Researchers develop "streamlined" approach to shipboard inspection process

December 1, 2011 By Donna McKinney, U.S. Naval Research Laboratory
To effectively assess a ship's hull and superstructure, human inspection is slow, labor intensive, dangerous and costly as demonstrated by James Taggert.

Based on funds from the Naval Sea Systems Command (NAVSEA) under the Paint Center of Excellence Program, researchers in the Chemistry Division at the Naval Research Laboratory have developed a novel process to inspect the condition of exterior shipboard coatings that is faster, cheaper, and much less manpower intensive than current methods. The new "streamlined" process greatly reduces the time it takes to perform periodic inspections of exterior shipboard coatings that is expected to result in impressive savings to the U.S. Navy. In addition, the new process provides for a more accurate inspection by limiting the subjective results that occur with the current visual inspection process. This process can also be used for the inspection of civilian vessels with no procedural adjustments to the process.
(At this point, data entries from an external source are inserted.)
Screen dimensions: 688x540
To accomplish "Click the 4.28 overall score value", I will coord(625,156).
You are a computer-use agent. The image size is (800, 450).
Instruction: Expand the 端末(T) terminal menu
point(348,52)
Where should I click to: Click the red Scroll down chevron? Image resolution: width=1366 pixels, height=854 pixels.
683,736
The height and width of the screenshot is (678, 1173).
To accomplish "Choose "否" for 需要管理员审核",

According to Mr. John Wegand, program team member, at NRL's Center for Corrosion Science and Engineering Branch, "Current methods of performing inspections of ship surfaces are slow, labor intensive and highly subjective. These inspections require significant time-consuming manual processes to measure dry coating thicknesses, check color metering, as well as the visual inspection for corrosion damage and blistering below the surface of . In 2009, our research team performed both a physical and camera-based inspection of the USS Nimitz. The manual method required a 65 man-day effort to perform the inspection of the entire topside coating with results taking an additional four weeks to complete. By contrast, we were able to perform the same inspection using digital hand-held cameras with the new process in less than four days including immediate access to over 3000 images depicting of the ship's surface condition for in-depth inspection."

The team members, Kimberly Santangelo and John Wegand, validate that the AFTCAT approach is almost as simplistic as point and click.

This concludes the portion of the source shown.